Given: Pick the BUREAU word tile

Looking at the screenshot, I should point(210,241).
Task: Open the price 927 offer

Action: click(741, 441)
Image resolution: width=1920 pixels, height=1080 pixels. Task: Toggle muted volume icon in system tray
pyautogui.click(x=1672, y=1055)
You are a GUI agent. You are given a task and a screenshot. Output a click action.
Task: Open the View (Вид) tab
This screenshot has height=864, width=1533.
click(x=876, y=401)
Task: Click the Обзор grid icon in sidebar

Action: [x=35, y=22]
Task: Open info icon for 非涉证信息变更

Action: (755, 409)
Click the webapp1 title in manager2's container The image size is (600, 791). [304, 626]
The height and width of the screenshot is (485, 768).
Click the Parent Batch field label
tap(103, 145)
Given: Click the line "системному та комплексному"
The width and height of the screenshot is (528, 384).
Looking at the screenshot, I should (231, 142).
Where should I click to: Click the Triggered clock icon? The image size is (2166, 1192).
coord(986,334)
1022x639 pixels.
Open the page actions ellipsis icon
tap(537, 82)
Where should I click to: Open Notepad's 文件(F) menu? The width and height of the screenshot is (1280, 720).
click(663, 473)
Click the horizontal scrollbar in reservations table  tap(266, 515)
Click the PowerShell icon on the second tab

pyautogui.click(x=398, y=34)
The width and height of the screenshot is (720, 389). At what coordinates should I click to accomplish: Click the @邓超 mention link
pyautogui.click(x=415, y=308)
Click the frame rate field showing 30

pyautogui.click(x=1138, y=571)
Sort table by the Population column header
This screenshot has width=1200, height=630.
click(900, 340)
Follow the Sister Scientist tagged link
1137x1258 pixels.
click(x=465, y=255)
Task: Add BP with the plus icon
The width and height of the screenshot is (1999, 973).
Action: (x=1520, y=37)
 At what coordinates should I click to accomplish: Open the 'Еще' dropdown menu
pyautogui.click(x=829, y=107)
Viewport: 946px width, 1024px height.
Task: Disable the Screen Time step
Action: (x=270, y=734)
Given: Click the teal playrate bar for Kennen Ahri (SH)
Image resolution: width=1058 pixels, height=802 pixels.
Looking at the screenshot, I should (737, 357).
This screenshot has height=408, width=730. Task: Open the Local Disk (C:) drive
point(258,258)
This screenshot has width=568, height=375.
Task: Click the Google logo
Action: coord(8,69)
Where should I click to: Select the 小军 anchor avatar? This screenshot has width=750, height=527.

====

- **What you need to do**:
Format every line of the data above as a JSON list of strings, with one string per line and blank lines omitted.

- **The output**:
[
  "Given: Pick the BUREAU word tile",
  "Looking at the screenshot, I should point(210,241).",
  "Task: Open the price 927 offer",
  "Action: click(741, 441)",
  "Image resolution: width=1920 pixels, height=1080 pixels. Task: Toggle muted volume icon in system tray",
  "pyautogui.click(x=1672, y=1055)",
  "You are a GUI agent. You are given a task and a screenshot. Output a click action.",
  "Task: Open the View (Вид) tab",
  "This screenshot has height=864, width=1533.",
  "click(x=876, y=401)",
  "Task: Click the Обзор grid icon in sidebar",
  "Action: [x=35, y=22]",
  "Task: Open info icon for 非涉证信息变更",
  "Action: (755, 409)",
  "Click the webapp1 title in manager2's container The image size is (600, 791). [304, 626]",
  "The height and width of the screenshot is (485, 768).",
  "Click the Parent Batch field label",
  "tap(103, 145)",
  "Given: Click the line \"системному та комплексному\"",
  "The width and height of the screenshot is (528, 384).",
  "Looking at the screenshot, I should (231, 142).",
  "Where should I click to: Click the Triggered clock icon? The image size is (2166, 1192).",
  "coord(986,334)",
  "1022x639 pixels.",
  "Open the page actions ellipsis icon",
  "tap(537, 82)",
  "Where should I click to: Open Notepad's 文件(F) menu? The width and height of the screenshot is (1280, 720).",
  "click(663, 473)",
  "Click the horizontal scrollbar in reservations table  tap(266, 515)",
  "Click the PowerShell icon on the second tab",
  "pyautogui.click(x=398, y=34)",
  "The width and height of the screenshot is (720, 389). At what coordinates should I click to accomplish: Click the @邓超 mention link",
  "pyautogui.click(x=415, y=308)",
  "Click the frame rate field showing 30",
  "pyautogui.click(x=1138, y=571)",
  "Sort table by the Population column header",
  "This screenshot has width=1200, height=630.",
  "click(900, 340)",
  "Follow the Sister Scientist tagged link",
  "1137x1258 pixels.",
  "click(x=465, y=255)",
  "Task: Add BP with the plus icon",
  "The width and height of the screenshot is (1999, 973).",
  "Action: (x=1520, y=37)",
  " At what coordinates should I click to accomplish: Open the 'Еще' dropdown menu",
  "pyautogui.click(x=829, y=107)",
  "Viewport: 946px width, 1024px height.",
  "Task: Disable the Screen Time step",
  "Action: (x=270, y=734)",
  "Given: Click the teal playrate bar for Kennen Ahri (SH)",
  "Image resolution: width=1058 pixels, height=802 pixels.",
  "Looking at the screenshot, I should (737, 357).",
  "This screenshot has height=408, width=730. Task: Open the Local Disk (C:) drive",
  "point(258,258)",
  "This screenshot has width=568, height=375.",
  "Task: Click the Google logo",
  "Action: coord(8,69)",
  "Where should I click to: Select the 小军 anchor avatar? This screenshot has width=750, height=527."
]